Alternatively, you could clone and run setup.py file:

git clone https://github.com/yzhao062/combo.git
cd combo
pip install .

Required Dependencies:

  • Python 3.5, 3.6, or 3.7
  • numpy>=1.13
  • numba>=0.35
  • scipy>=0.19.1
  • scikit_learn>=0.19.1

Proposed Algorithms

combo will include various model combination frameworks by tasks:

  • Classifier combination: combine multiple supervised classifiers together for training and prediction
  • Raw score & probability combination: combine scores without invoking classifiers
  • Cluster combination: combine unsupervised clustering results * Clusterer Ensemble [2]
  • Anomaly detection: combine unsupervised outlier detectors

For each of the tasks, various methods may be introduced:

  • Simple methods: averaging, maximization, weighted averaging, thresholding
  • Bucket methods: average of maximization, maximization of average
  • Learning methods: stacking (build an additional classifier to learn base estimator weights)
  • Selection methods: dynamic classifier/ensemble selection [1]
  • Other models

Quick Start for Classifier Combination

“examples/classifier_comb_example.py” demonstrates the basic API of predicting with multiple classifiers.

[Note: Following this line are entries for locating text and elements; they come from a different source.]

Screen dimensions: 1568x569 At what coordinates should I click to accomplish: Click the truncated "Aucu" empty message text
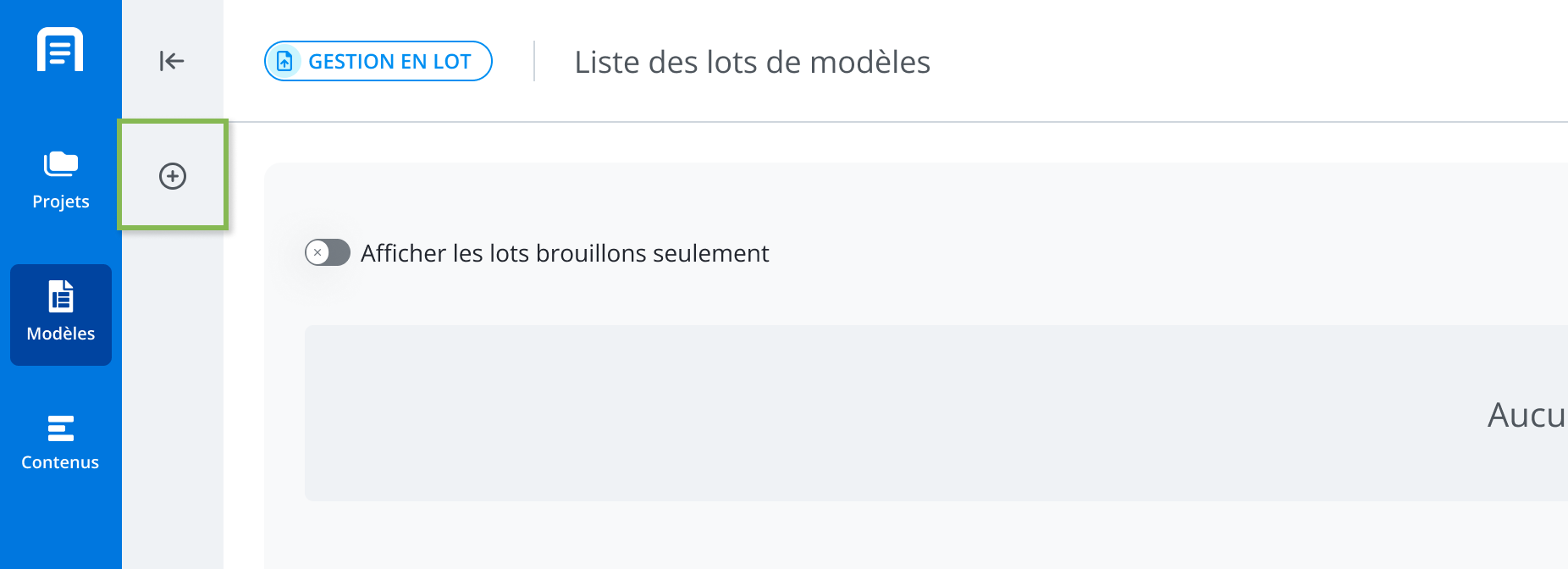point(1527,415)
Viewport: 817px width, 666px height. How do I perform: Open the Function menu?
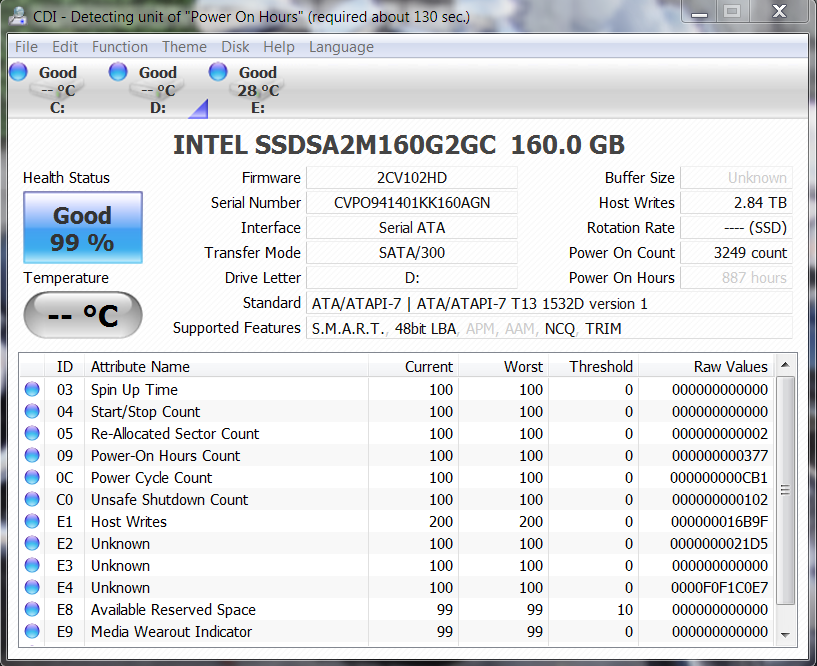[120, 47]
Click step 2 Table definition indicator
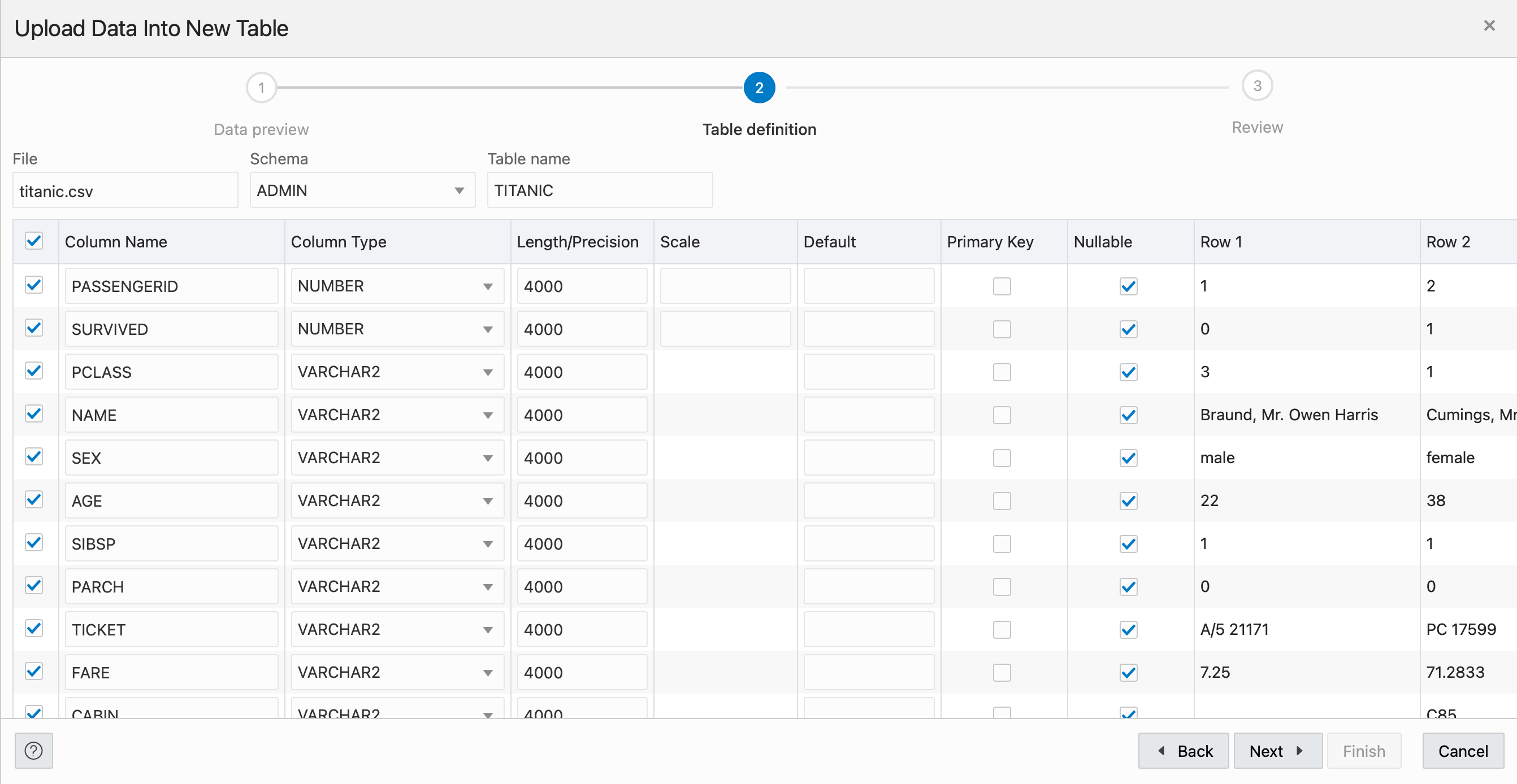1517x784 pixels. 760,87
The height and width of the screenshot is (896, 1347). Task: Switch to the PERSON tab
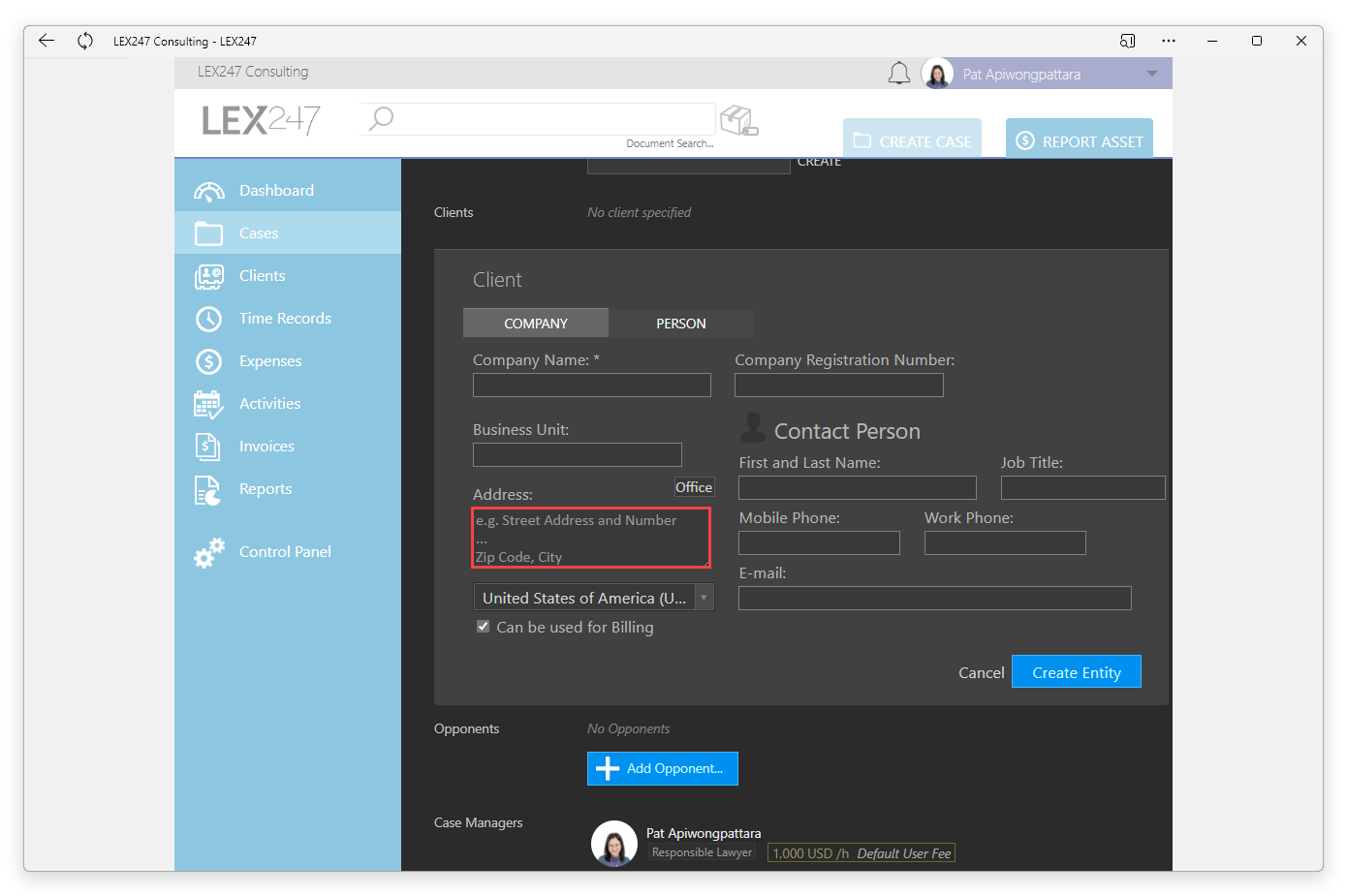pyautogui.click(x=681, y=324)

It is noted that the API across all other algorithms are consistent/similar.

  1. Initialize a group of classifiers as base estimators

    from combo.models.classifier_comb import BaseClassiferAggregator
    
    # initialize a group of classifiers
    classifiers = [DecisionTreeClassifier(random_state=random_state),
                   LogisticRegression(random_state=random_state),
                   KNeighborsClassifier(),
                   RandomForestClassifier(random_state=random_state),
                   GradientBoostingClassifier(random_state=random_state)]
    
  2. Initialize an aggregator class and pass in initialized classifiers for training

    # combine by averaging
    clf = BaseClassiferAggregator(classifiers)
    clf.fit(X_train, y_train)
    
  3. Predict by averaging base classifier results and then evaluate

    # combine by averaging
    
    y_test_predicted = clf.predict(X_test, method='average')
    evaluate_print('Combination by avg  |', y_test, y_test_predicted)
    
  4. Predict by maximizing base classifier results and then evaluate

    # combine by maximization
    
    y_test_predicted = clf.predict(X_test, method='maximization')
    evaluate_print('Combination by max  |', y_test, y_test_predicted)
    
  5. See a sample output of classifier_comb_example.py

    Decision Tree       | Accuracy:0.9386, ROC:0.9383, F1:0.9521
    Logistic Regression | Accuracy:0.9649, ROC:0.9615, F1:0.973
    K Neighbors         | Accuracy:0.9561, ROC:0.9519, F1:0.9662
    Gradient Boosting   | Accuracy:0.9605, ROC:0.9524, F1:0.9699
    Random Forest       | Accuracy:0.9605, ROC:0.961, F1:0.9693
    
    Combination by avg  | Accuracy:0.9693, ROC:0.9677, F1:0.9763
    Combination by max  | Accuracy:0.9518, ROC:0.9312, F1:0.9642
    

Development Status

combo is currently under development as of July 15, 2019. A concrete plan has been laid out and will be implemented in the next few months.

Watch & Star to get the latest update! Also feel free to send me an email (zhaoy@cmu.edu) for suggestions and ideas.


Reference

[1]Ko, A.H., Sabourin, R. and Britto Jr, A.S., 2008. From dynamic classifier selection to dynamic ensemble selection. Pattern recognition, 41(5), pp.1718-1731.
[2]Zhou, Z.H. and Tang, W., 2006. Clusterer ensemble. Knowledge-Based Systems, 19(1), pp.77-83.

Project details


Download files

Download the file for your platform. If you're not sure which to choose, learn more about installing packages.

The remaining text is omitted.